Details of scheduled closures and diversion routes can be viewed under Journey Impact.
Narrow lane running and speed resictions to keep everyone safe
- There will be 3 narrow lanes in each direction for the duration of the works on site
- An average speed limit of 50mph will be enforced throughout the roadworks for your safety as a motorist and for the safety of our workforce
- During the construction period, CCTV cameras will be installed on the motorway to support the management of incidents
- The CCTV team will promptly identify incidents and notify our vehicle recovery teams to assist stranded motorists
- A free vehicle recovery service will be provided within the road works
- We will provide facilities for stranded motorists where they can make arrangements to continue their onward journeys
The majority of works for a smart motorway scheme take place in the highway verges and on the hard shoulder. In order to carry out these works safely we will be required to close the hard shoulder.
We will be operating a free vehicle recovery service in the event that anyone breaks down and cannot make it to a safe location. The entire length of our works is covered by CCTV cameras which are monitored by a dedicated team in our control room.
------------------------------
EXERCISE:
Extract the roadworks notice in full, reproducing it word for word. The entries after this point come from a separate source.
------------------------------
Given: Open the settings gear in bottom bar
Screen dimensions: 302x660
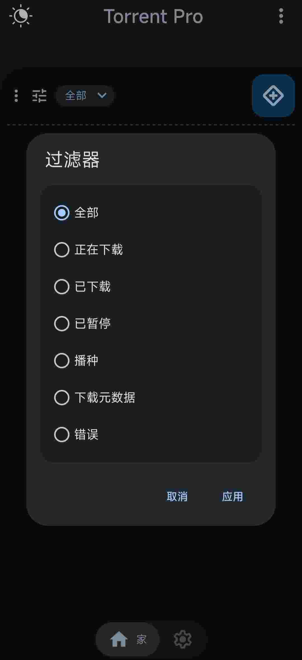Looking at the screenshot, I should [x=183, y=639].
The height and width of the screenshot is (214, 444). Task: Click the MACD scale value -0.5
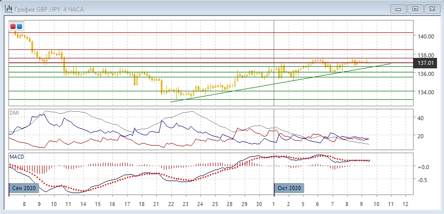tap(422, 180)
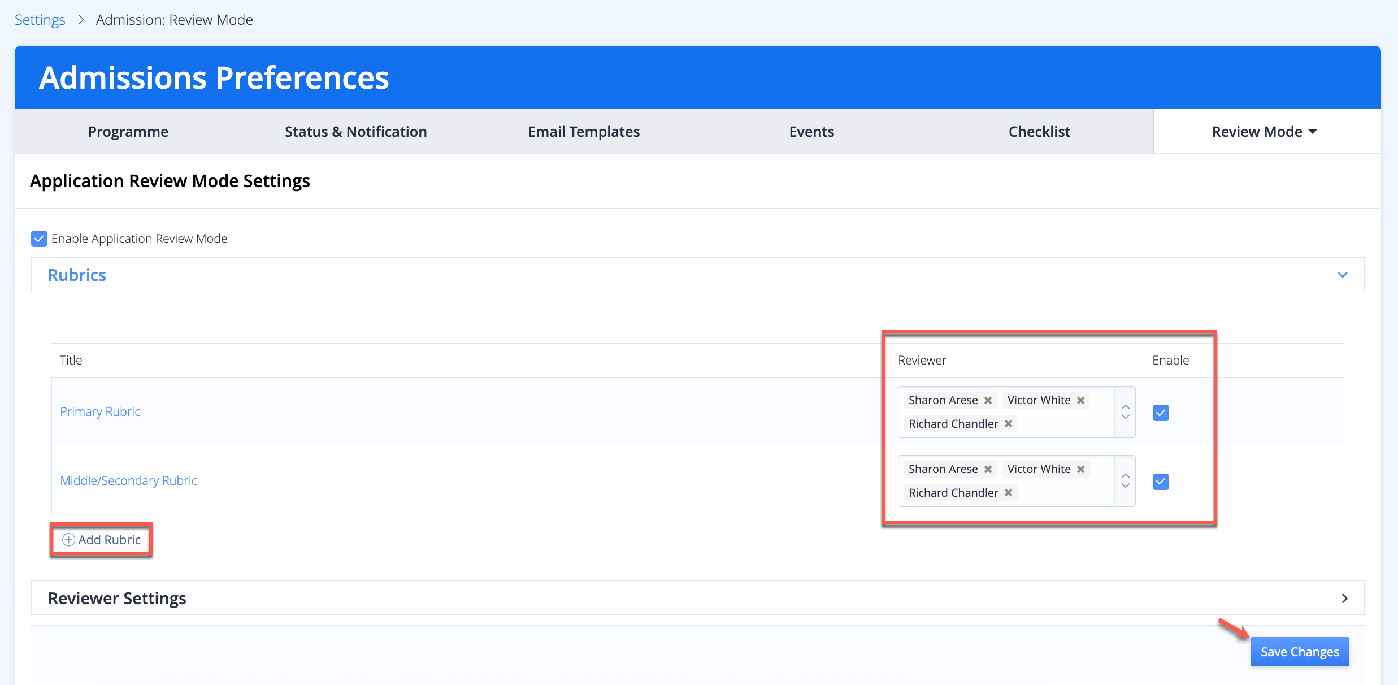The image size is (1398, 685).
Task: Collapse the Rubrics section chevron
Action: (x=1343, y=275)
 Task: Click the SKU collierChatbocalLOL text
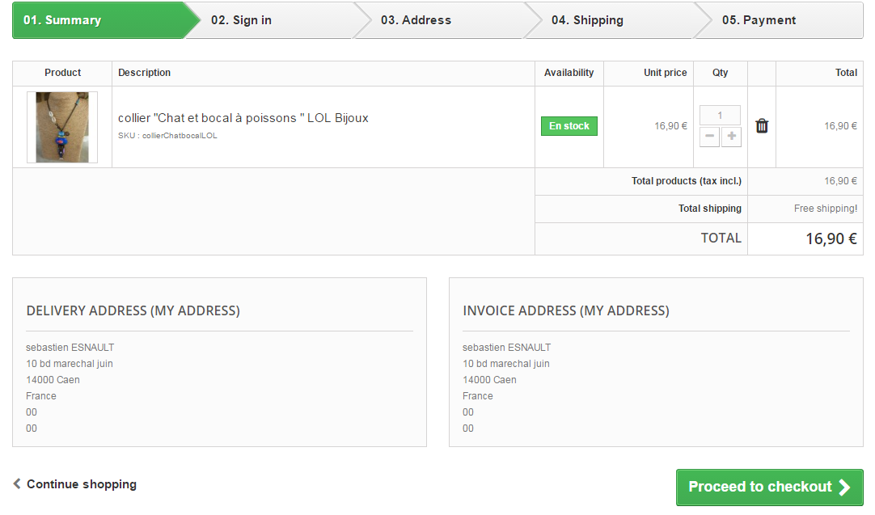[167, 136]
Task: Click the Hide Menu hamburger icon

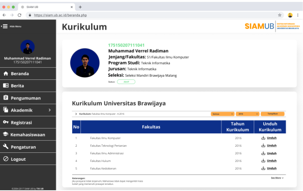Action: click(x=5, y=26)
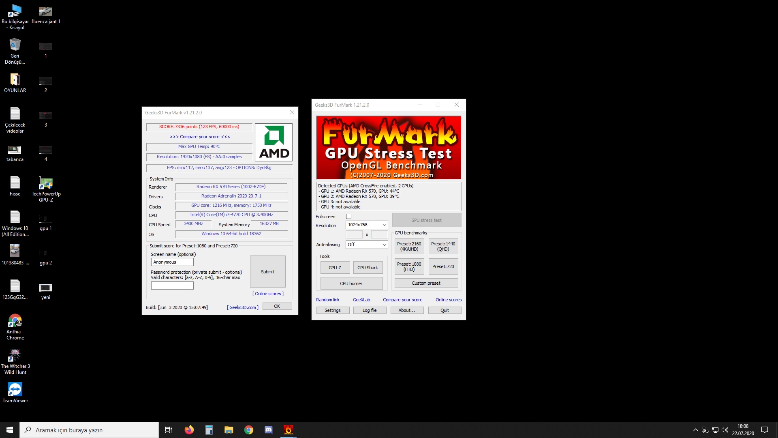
------------------------------
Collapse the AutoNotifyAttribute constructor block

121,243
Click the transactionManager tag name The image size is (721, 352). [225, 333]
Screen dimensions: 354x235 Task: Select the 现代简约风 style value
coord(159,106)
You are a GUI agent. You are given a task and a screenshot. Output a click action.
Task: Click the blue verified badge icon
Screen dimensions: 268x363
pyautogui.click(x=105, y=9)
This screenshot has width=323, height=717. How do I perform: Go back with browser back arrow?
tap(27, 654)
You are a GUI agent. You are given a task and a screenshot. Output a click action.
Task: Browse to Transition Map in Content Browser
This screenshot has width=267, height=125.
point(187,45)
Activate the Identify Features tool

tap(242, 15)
------------------------------
FINAL ANSWER:
Details of scheduled closures and diversion routes can be viewed under Journey Impact.
Narrow lane running and speed resictions to keep everyone safe
- There will be 3 narrow lanes in each direction for the duration of the works on site
- An average speed limit of 50mph will be enforced throughout the roadworks for your safety as a motorist and for the safety of our workforce
- During the construction period, CCTV cameras will be installed on the motorway to support the management of incidents
- The CCTV team will promptly identify incidents and notify our vehicle recovery teams to assist stranded motorists
- A free vehicle recovery service will be provided within the road works
- We will provide facilities for stranded motorists where they can make arrangements to continue their onward journeys
The majority of works for a smart motorway scheme take place in the highway verges and on the hard shoulder. In order to carry out these works safely we will be required to close the hard shoulder.
We will be operating a free vehicle recovery service in the event that anyone breaks down and cannot make it to a safe location. The entire length of our works is covered by CCTV cameras which are monitored by a dedicated team in our control room.